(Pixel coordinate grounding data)
+--
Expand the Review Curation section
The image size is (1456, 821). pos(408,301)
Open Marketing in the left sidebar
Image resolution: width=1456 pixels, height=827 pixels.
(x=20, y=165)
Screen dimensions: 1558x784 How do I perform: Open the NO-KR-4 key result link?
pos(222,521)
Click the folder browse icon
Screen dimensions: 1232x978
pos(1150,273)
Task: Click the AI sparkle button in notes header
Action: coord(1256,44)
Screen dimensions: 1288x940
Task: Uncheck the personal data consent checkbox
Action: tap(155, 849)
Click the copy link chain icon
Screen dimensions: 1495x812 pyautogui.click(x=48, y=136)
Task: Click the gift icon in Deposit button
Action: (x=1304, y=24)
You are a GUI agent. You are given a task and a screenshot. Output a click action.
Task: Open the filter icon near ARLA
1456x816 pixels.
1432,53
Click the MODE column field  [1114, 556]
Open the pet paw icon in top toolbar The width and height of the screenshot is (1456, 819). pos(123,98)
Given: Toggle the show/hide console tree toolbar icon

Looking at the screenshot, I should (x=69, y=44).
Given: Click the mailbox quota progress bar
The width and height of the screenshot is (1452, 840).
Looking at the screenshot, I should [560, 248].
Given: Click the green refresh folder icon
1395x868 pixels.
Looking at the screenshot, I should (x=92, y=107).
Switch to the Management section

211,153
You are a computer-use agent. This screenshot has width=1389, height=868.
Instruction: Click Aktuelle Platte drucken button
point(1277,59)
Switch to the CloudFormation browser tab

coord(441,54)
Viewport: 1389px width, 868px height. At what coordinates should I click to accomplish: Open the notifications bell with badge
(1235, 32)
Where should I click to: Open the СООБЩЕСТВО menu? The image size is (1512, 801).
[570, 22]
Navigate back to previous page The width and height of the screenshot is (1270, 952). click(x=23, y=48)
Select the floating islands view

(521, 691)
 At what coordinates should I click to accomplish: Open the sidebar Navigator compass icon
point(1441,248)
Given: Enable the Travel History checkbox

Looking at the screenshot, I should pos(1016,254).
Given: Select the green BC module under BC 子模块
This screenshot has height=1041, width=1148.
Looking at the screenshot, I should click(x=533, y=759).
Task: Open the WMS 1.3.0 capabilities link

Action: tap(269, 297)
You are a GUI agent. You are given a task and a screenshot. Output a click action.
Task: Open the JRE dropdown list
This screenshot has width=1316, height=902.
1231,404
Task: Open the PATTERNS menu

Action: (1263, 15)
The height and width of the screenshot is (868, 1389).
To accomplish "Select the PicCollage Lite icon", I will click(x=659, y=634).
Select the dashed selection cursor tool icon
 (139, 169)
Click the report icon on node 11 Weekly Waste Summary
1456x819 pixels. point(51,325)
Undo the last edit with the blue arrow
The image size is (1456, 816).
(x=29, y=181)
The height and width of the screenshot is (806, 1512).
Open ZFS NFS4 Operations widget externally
+--
> _WORK TO COMPLETE_:
Each line above is to be restated exactly as it stands.

> _RESULT BELOW_:
Expand the Review Curation section
The image size is (1456, 821). pos(408,301)
Open Marketing in the left sidebar
Image resolution: width=1456 pixels, height=827 pixels.
(x=20, y=165)
Screen dimensions: 1558x784 How do I perform: Open the NO-KR-4 key result link?
pos(222,521)
Click the folder browse icon
Screen dimensions: 1232x978
pos(1150,273)
Task: Click the AI sparkle button in notes header
Action: coord(1256,44)
Screen dimensions: 1288x940
Task: Uncheck the personal data consent checkbox
Action: tap(155, 849)
Click the copy link chain icon
Screen dimensions: 1495x812 pyautogui.click(x=48, y=136)
Task: Click the gift icon in Deposit button
Action: (x=1304, y=24)
You are a GUI agent. You are given a task and a screenshot. Output a click action.
Task: Open the filter icon near ARLA
1456x816 pixels.
1432,53
Click the MODE column field  [1114, 556]
Open the pet paw icon in top toolbar The width and height of the screenshot is (1456, 819). pos(123,98)
Given: Toggle the show/hide console tree toolbar icon

Looking at the screenshot, I should (x=69, y=44).
Given: Click the mailbox quota progress bar
The width and height of the screenshot is (1452, 840).
Looking at the screenshot, I should [560, 248].
Given: Click the green refresh folder icon
1395x868 pixels.
Looking at the screenshot, I should (x=92, y=107).
Switch to the Management section

211,153
You are a computer-use agent. This screenshot has width=1389, height=868.
Instruction: Click Aktuelle Platte drucken button
point(1277,59)
Switch to the CloudFormation browser tab

coord(441,54)
Viewport: 1389px width, 868px height. At what coordinates should I click to accomplish: Open the notifications bell with badge
(1235, 32)
Where should I click to: Open the СООБЩЕСТВО menu? The image size is (1512, 801).
[570, 22]
Navigate back to previous page The width and height of the screenshot is (1270, 952). click(x=23, y=48)
Select the floating islands view

(521, 691)
 At what coordinates should I click to accomplish: Open the sidebar Navigator compass icon
point(1441,248)
Given: Enable the Travel History checkbox

Looking at the screenshot, I should pos(1016,254).
Given: Select the green BC module under BC 子模块
This screenshot has height=1041, width=1148.
Looking at the screenshot, I should click(x=533, y=759).
Task: Open the WMS 1.3.0 capabilities link

Action: tap(269, 297)
You are a GUI agent. You are given a task and a screenshot. Output a click action.
Task: Open the JRE dropdown list
This screenshot has width=1316, height=902.
1231,404
Task: Open the PATTERNS menu

Action: (1263, 15)
The height and width of the screenshot is (868, 1389).
To accomplish "Select the PicCollage Lite icon", I will click(x=659, y=634).
Select the dashed selection cursor tool icon
 (139, 169)
Click the report icon on node 11 Weekly Waste Summary
1456x819 pixels. point(51,325)
Undo the last edit with the blue arrow
The image size is (1456, 816).
(x=29, y=181)
The height and width of the screenshot is (806, 1512).
Open ZFS NFS4 Operations widget externally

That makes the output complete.